The MultiEpochDatasetResampler class simplifies the process of multi-epoch training, where the data should both be re-shuffled each epoch with different random effects applied each time the data is seen. To be compatible with this resampler, the provided dataset class's __getitem__ method should accept a EpochIndex tuple that contains both an epoch and index value. Random effects can then be performed by setting the torch random seed based on the epoch value:

class MyDataset:
    def __getitem__(self, idx: EpochIndex):
        rng = torch.Generator()
        rng.manual_seed(idx.epoch)
        ...

Avoid torch.manual_seed

Megatron-LM handles torch seeding internally. Calling torch.cuda.manual_seed inside the user-provided dataset can cause issues with model parallelism. See megatron/core/tensor_parallel/random.py#L198-L199 for more details.

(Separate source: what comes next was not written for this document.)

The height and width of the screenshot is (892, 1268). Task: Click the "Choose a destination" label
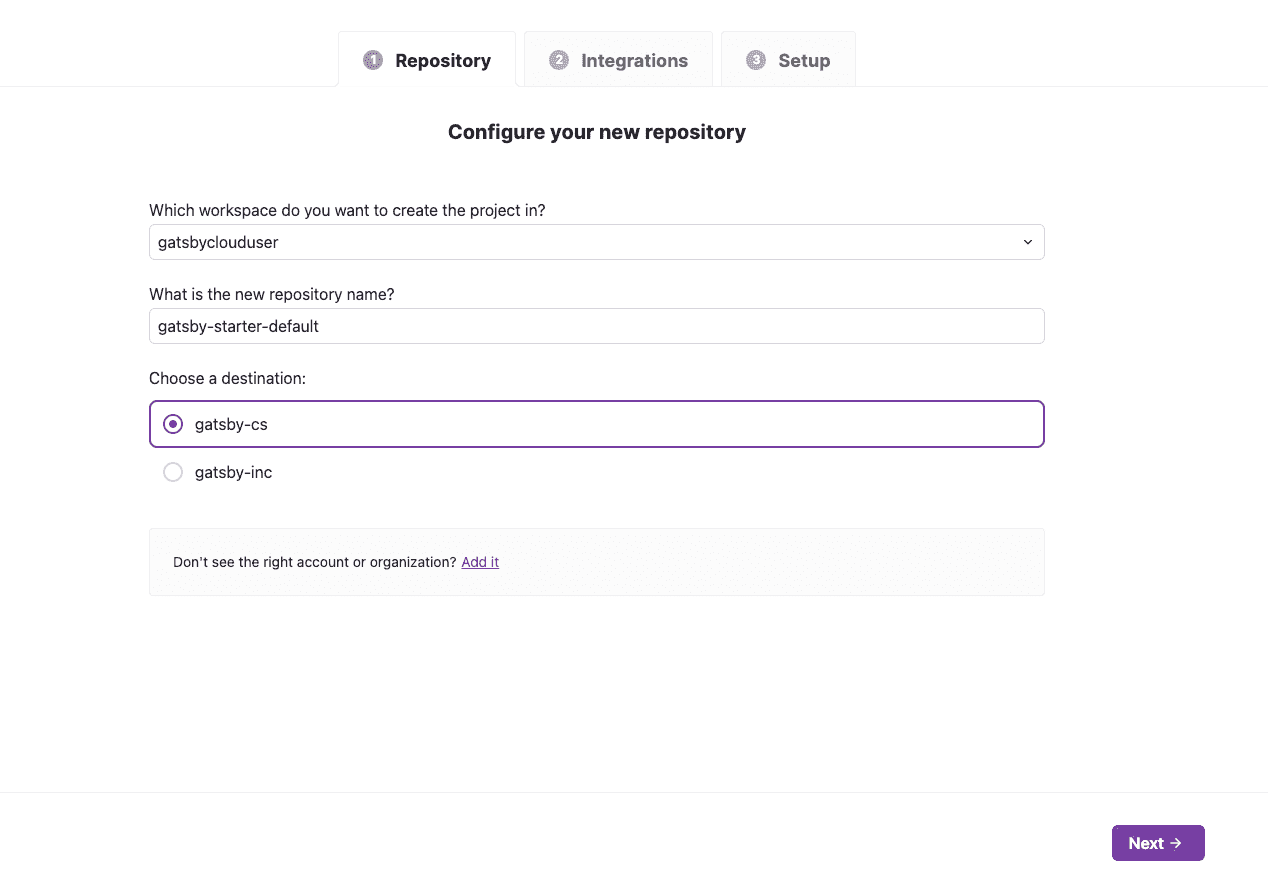tap(227, 378)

For deterministic datasets that still want to train for multiple epochs with epoch-level shuffling, the IdentityMultiEpochDatasetWrapper class can simplify this process by wrapping a dataset that accepts integer indices and passing along the EpochIndex index values from the resampled dataset.

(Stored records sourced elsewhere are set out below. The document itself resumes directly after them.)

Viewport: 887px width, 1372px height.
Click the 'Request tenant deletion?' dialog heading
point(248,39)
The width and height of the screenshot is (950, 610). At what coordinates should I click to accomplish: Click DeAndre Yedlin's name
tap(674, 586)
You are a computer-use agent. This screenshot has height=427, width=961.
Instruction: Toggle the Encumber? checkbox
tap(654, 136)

class MyDeterministicDataset:
    def __getitem__(self, index: int):
        ...

dataset = IdentityMultiEpochDatasetWrapper(MyDeterministicDataset())
for sample in MultiEpochDatasetResampler(dataset, num_epochs=3, shuffle=True):
    ...

Training Resumption

To ensure identical behavior with and without job interruption, BioNeMo provides MegatronDataModule to save and load state dict for training resumption, and provides [WrappedDataLoader][nemo.lightning.data.WrappedDataLoader] to add a mode attribute to [DataLoader][torch.utils.data.DataLoader].

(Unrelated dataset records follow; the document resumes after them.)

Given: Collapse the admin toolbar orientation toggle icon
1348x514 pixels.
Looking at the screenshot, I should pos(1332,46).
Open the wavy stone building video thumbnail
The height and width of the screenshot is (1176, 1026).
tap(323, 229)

class MyDataModule(MegatronDataModule):
    def __init__(self, *args, **kwargs):
        super().__init__()
        ...

    def train_dataloader(self):
        self.update_init_global_step()  # required to set the correct `global_step` for resumption
        return WrappedDataLoader(
            ...,  # any other arguments for DataLoader
            mode="train",
        )

    def val_dataloader(self):
        self.update_init_global_step()  # required to set the correct `global_step` for resumption
        return WrappedDataLoader(
            ...,  # any other arguments for DataLoader
            mode="validation",
        )

    def test_dataloader(self):
        self.update_init_global_step()  # required to set the correct `global_step` for resumption
        return WrappedDataLoader(
            ...,  # any other arguments for DataLoader
            mode="test",
        )

MegatronDataModule

Users will see non-overlapping training curve if their datamodule is not inheritting from MegatronDataModule, unless similar logics are handled by the users. In MegatronDataModule, self.update_init_global_step() must be called right before the dataloaders are returned to ensure that training resumes with the correct sample index instead of restarting from 0 everytime. We recommend users to inherit from MegatronDataModule similar to the pattern above.

WrappedDataLoader

The WrappedDataLoader class is a wrapper around the PyTorch DataLoader class that adds the mode attribute to the dataloader. The dataloader will resume from the last sample index only when mode is 'train'. val_dataloader and test_dataloader are unaffected.

WARNING: 'train' is the default value of mode in WrappedDataLoader. If not set, users might find their validation/test dataloader changes behavior by resuming from a non-zero sample index.

Testing Datasets For Megatron Compatibility

BioNeMo also provides utility functions for test suites to validate that datasets conform to the megatron data model. The [assert_dataset_compatible_with_megatron][bionemo.testing.data_utils.assert_dataset_compatible_with_megatron] function calls the dataset with identical indices and ensures the outputs are identical, while also checking to see if torch.manual_seed was used.

Example datasets in BioNeMo

The ESMMaskedResidueDataset demonstrates one approach for leveraging EpochIndex indices to perform epoch-level randomization within the confines of megatron's data model.